今後も到達可能な大記録が目白押し イチローにとって“価値ある”記録を読み解く

日本記録に迫るのは得点と三塁打

 出場試合と同様に日本記録に迫っているものでは、得点もある。

 現在、イチローは日米通算1923得点。王貞治の1967得点までは「44」まで近づいている。王貞治が本塁打の世界記録保持者であることを考えれば、イチローがどれだけ多くの打席に立ち、ヒットを放って塁に出て、さらには盗塁を決めて、味方のタイムリーで本塁に生還してきたのかが分かる。間違いなく価値のある記録と言えるだろう。今季中に達成される可能性も十分だ。

 塁打数の更新は、やや厳しいか。王貞治の「5862」までは残り402塁打の「5460」。ただ、世界一の本塁打王の王に、単打の多いイチローがここまで迫っているというのは、ある意味で驚きでもある。(ちなみにイチローの単打数は3156本で、世界一のピート・ローズは3215本)。

 この塁打数で鍵を握る数字の1つとなるのは、三塁打の数だ。イチローの106本は、福本豊が持つ日本記録の115本まで迫っている。

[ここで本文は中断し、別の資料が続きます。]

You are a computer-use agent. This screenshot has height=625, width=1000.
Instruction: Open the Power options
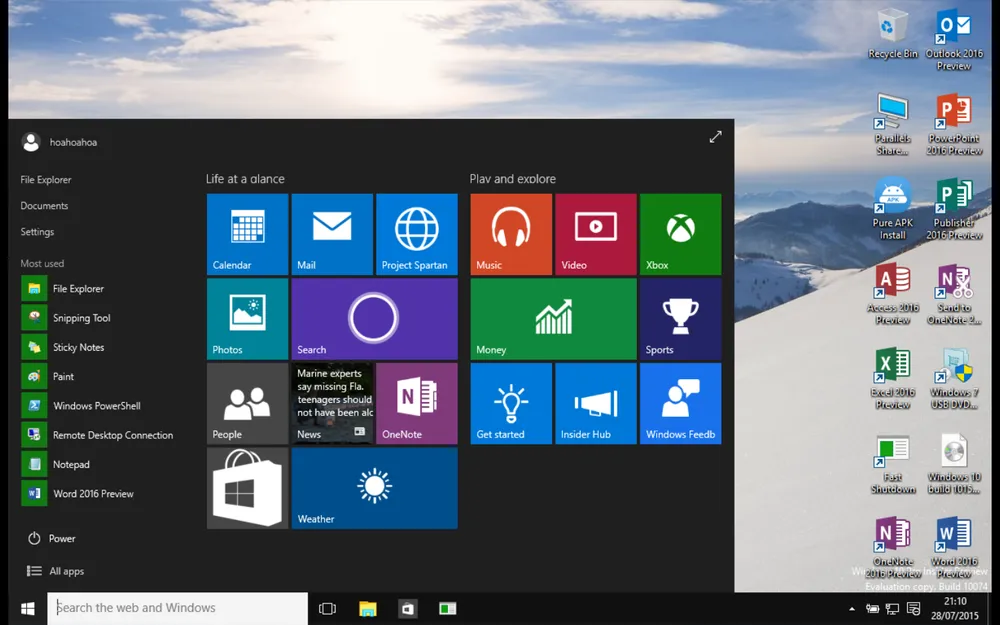[x=59, y=538]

これも2年はかかる数字だが、現状ではさらに時間を要する可能性がある。

 昨年の日米通算4000本安打にも決して劣らない、偉大な記録が達成される瞬間を今季も見ることができるかもしれない。ヤンキースから移籍すれば、達成までの速度が加速する可能性もあるが、それを本人が望むかは分からない。

 まずは、ヤンキースの中でどうすれば定位置をつかみ、試合に出続けることが当たり前の状況を作れるかを、今は考えているはずだ。40歳になっても、イチローの挑戦は終わらない。